Nè il censurato argomentare dei giudici di merito integra una violazione dei principi di diritto elaborati da questa Corte in materia di colpevole inerzia del figlio maggiorenne, in quanto il caso qui esaminato non è affatto distonico rispetto ai principi affermati in tema di assegno di mantenimento per il figlio (mantenimento che non cessa automaticamente con il raggiungimento della maggiore età, ma perdura immutato finchè il genitore interessato non provi che il figlio ha raggiunto l’indipendenza economica o rifiuti ingiustificatamente di cogliere le occasioni ordinarie per raggiungere la propria indipendenza): infatti, l’inserimento di un figlio ancora studente universitario, di giovane età, in un universo produttivo-aziendale di cui sia titolare lo stesso genitore, che con lui sia in conflitto, cessa di essere un’occasione lavorativa ordinaria e si trasforma, più propriamente, in una fase della dialettica genitore-figlio, non potendo assumere il significato di un ordinario inserimento lavorativo, sicchè esso, come tale, non testimonia nè di un inserimento stabile nel mondo del lavoro nè di un suo problematico approccio ad esso.

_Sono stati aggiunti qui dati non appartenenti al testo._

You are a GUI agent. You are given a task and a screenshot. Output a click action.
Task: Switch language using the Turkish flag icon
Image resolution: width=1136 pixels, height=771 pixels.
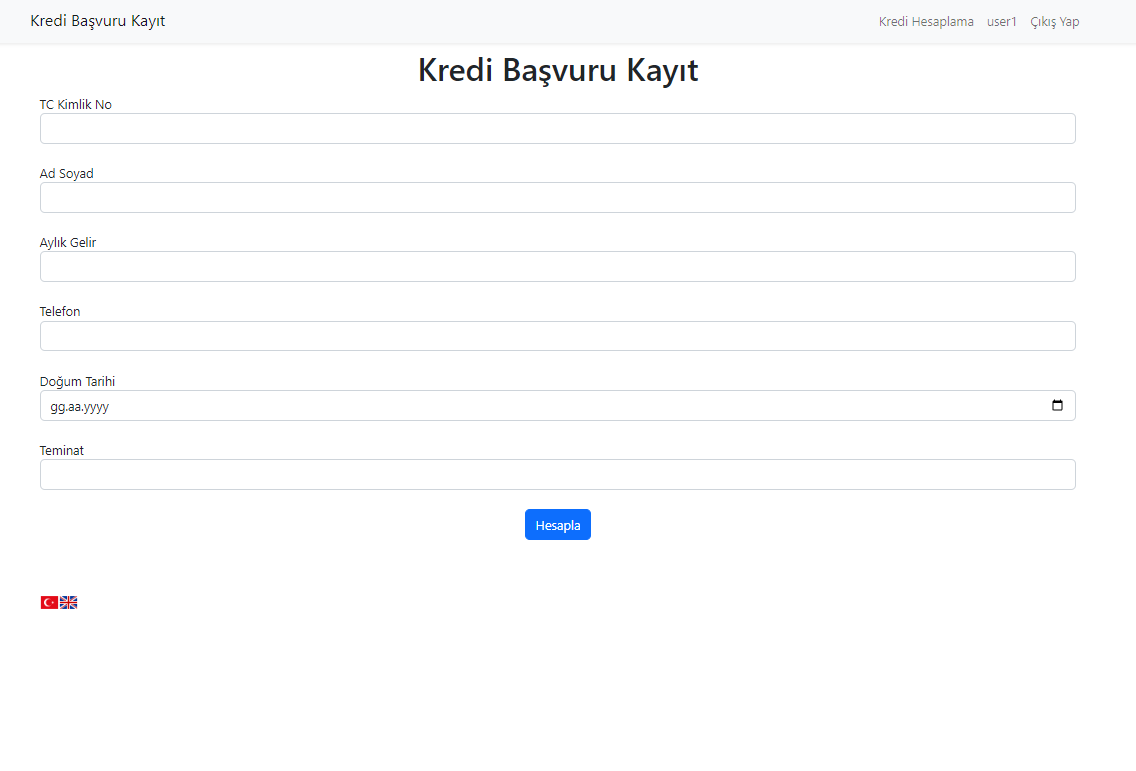coord(48,602)
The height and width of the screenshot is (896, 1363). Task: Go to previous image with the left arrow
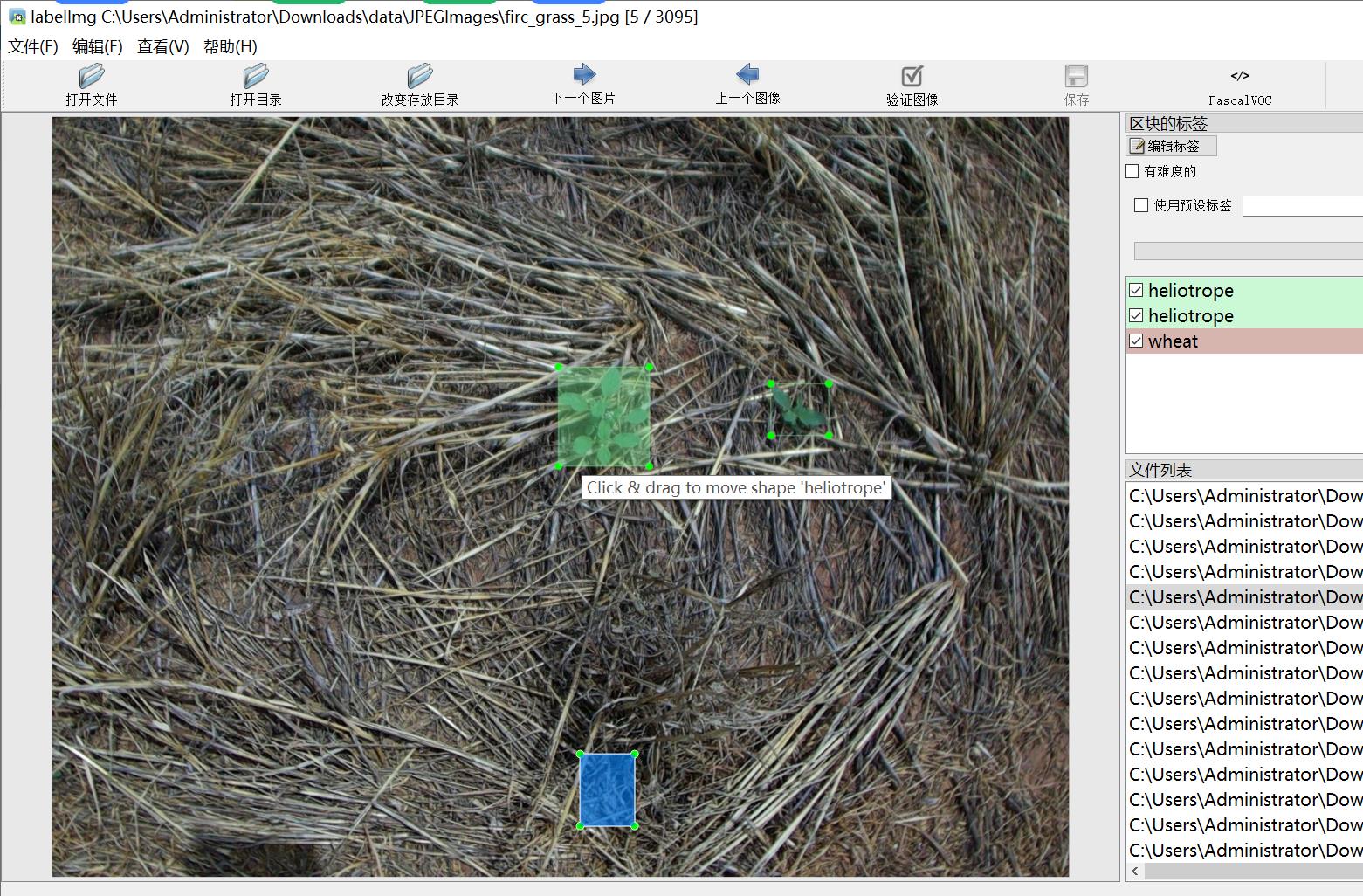(x=747, y=75)
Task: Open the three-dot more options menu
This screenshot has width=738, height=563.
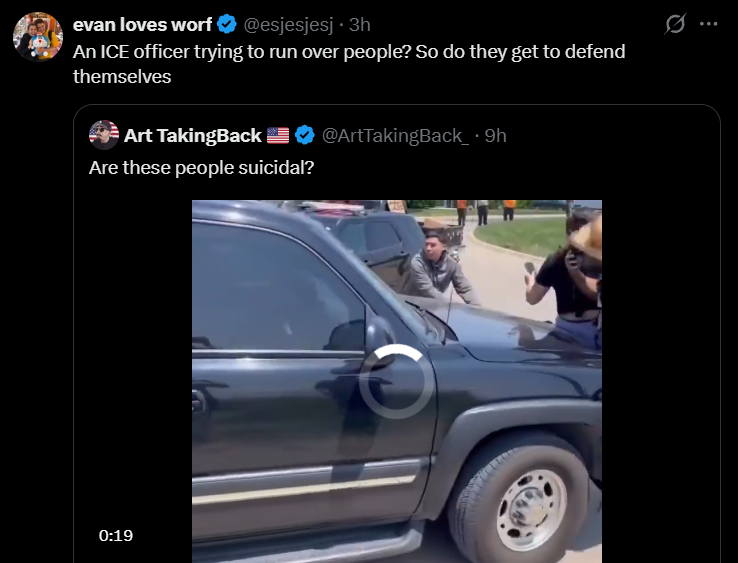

Alla infondatezza del ricorso conseguono le sole spese processuali (liquidate come in dispositivo), non anche l’affermazione dei presupposti per il raddoppio del contributo unificato, trattandosi di controversia attinente alla prole e perciò esente da contributo unificato.

P.Q.M.

 

La Corte:

Rigetta il ricorso e condanna il ricorrente al pagamento delle spese processuali che liquida in complessivi Euro 2.100,00, di cui Euro 100,00 per esborsi, oltre alle spese generali forfettarie ed agli accessori di legge.

Dispone che, ai sensi del D.Lgs. n. 198 del 2003, art. 52, siano omessi le generalità e gli altri dati identificativi, in caso di diffusione del presente provvedimento.

Così deciso in Roma, nella Camera di consiglio della Sezione Sesta Civile – 1, della Corte di Cassazione, il 21 novembre 2017.